Brief
Copy the material below with every "sidebar" switched to "side panel" and nothing else changed. Leave the pictures out.

+ + + + + + +

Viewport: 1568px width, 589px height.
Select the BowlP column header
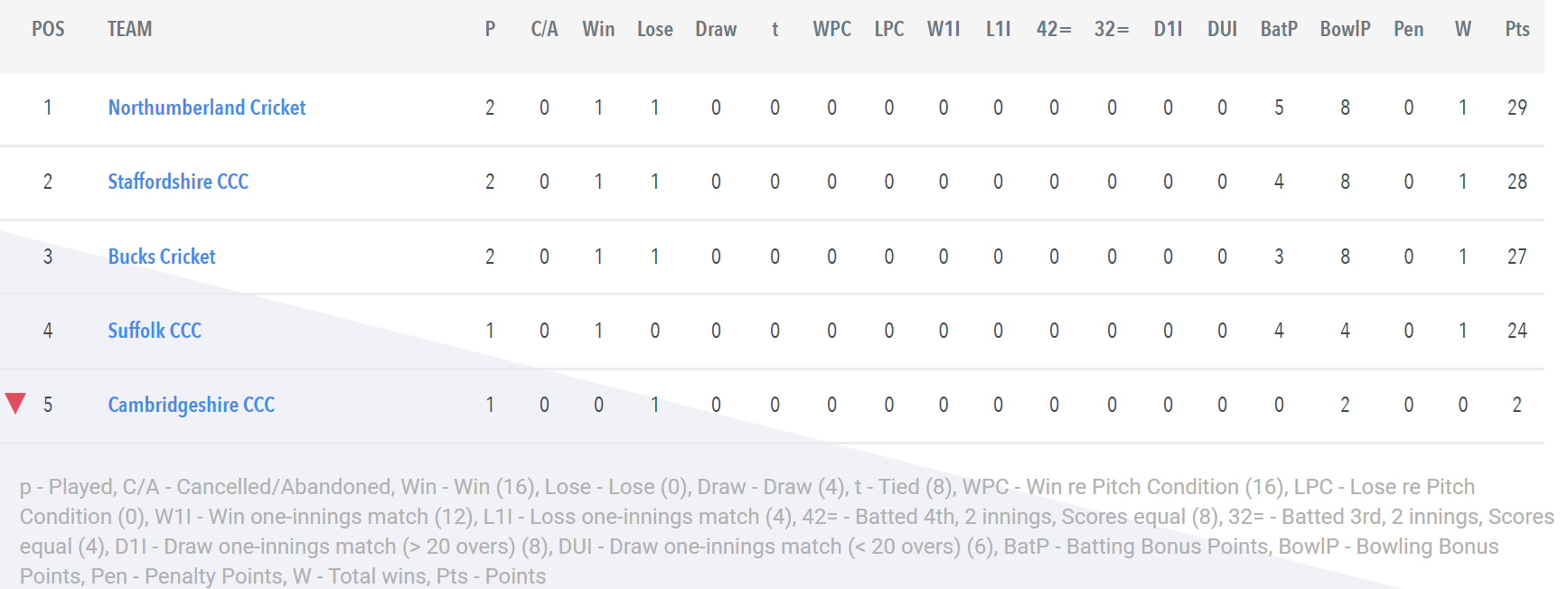point(1345,29)
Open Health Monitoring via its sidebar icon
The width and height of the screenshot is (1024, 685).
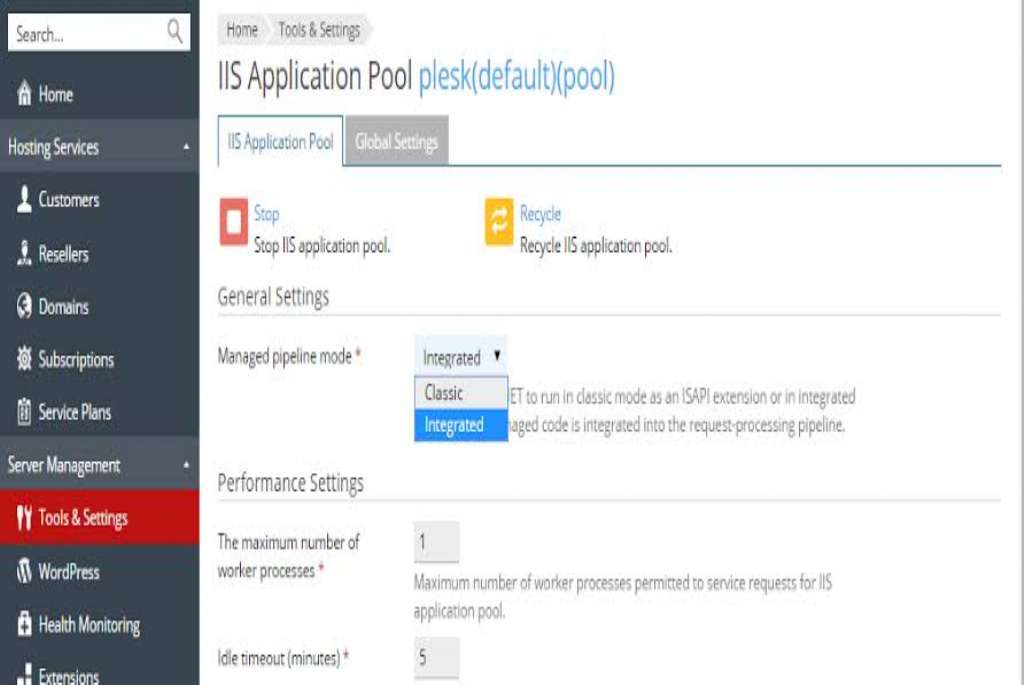pyautogui.click(x=24, y=624)

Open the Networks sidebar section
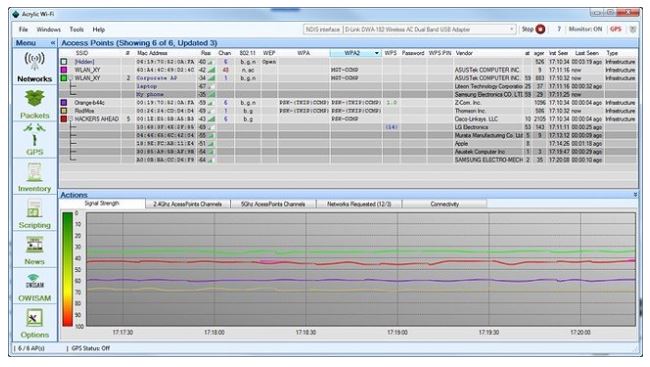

+ + + + + + +

Correct response
Viewport: 1568px width, 589px height.
Select the BowlP column header
point(1345,29)
Open Health Monitoring via its side panel icon
The width and height of the screenshot is (1024, 685).
pyautogui.click(x=24, y=624)

Open the Networks side panel section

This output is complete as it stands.